**Your task:**
The range runs from the line containing "This screenshot has" to the last line of the entries. Copy that range exactly, omitting pictures.
--- Available data ---
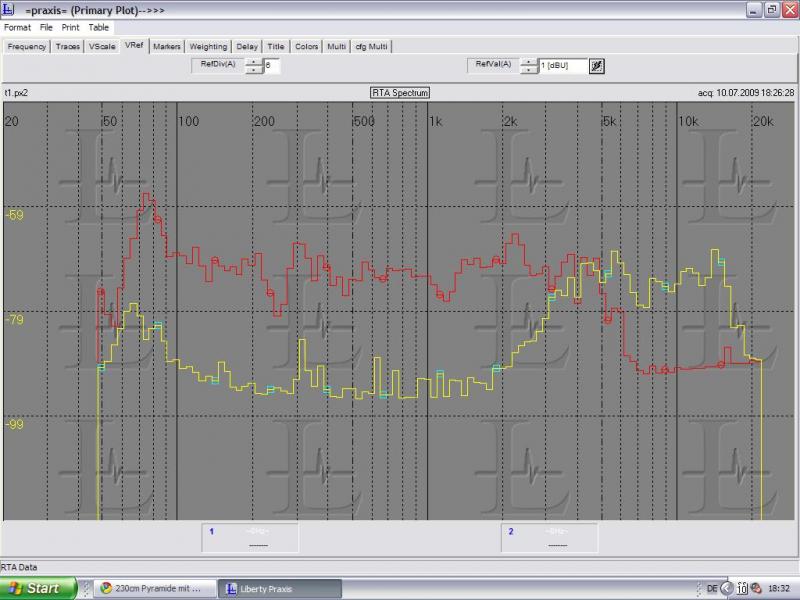
Task: Switch to the Frequency tab
Action: [27, 47]
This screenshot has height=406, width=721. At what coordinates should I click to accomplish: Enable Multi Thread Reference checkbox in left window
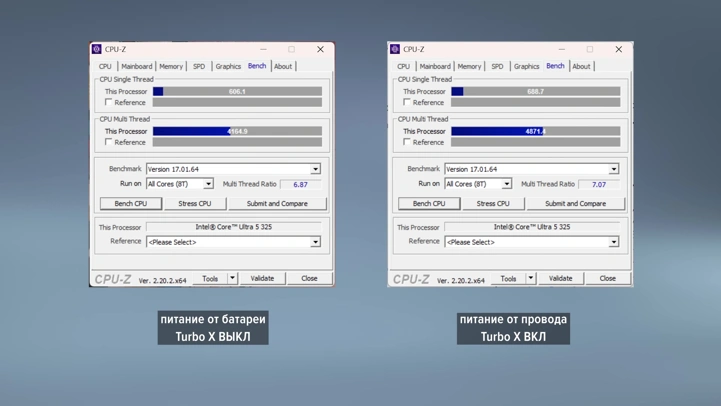pyautogui.click(x=109, y=142)
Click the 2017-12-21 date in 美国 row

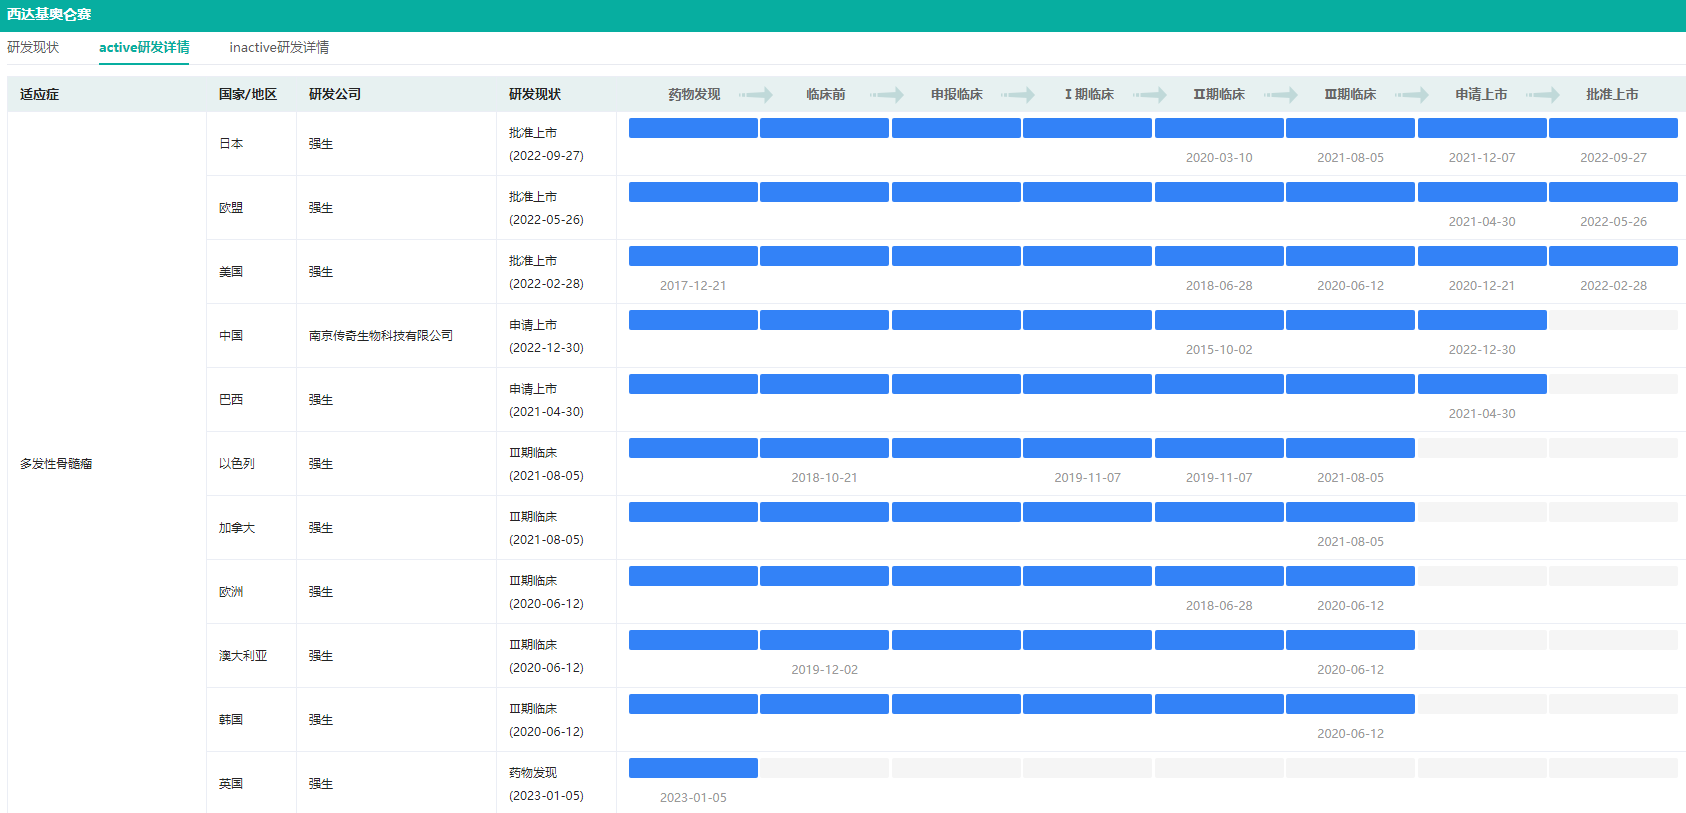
---
**Result for this task:**
This screenshot has height=406, width=721. At what coordinates should I click to accomplish: Enable Multi Thread Reference checkbox in left window
pyautogui.click(x=109, y=142)
Click the 2017-12-21 date in 美国 row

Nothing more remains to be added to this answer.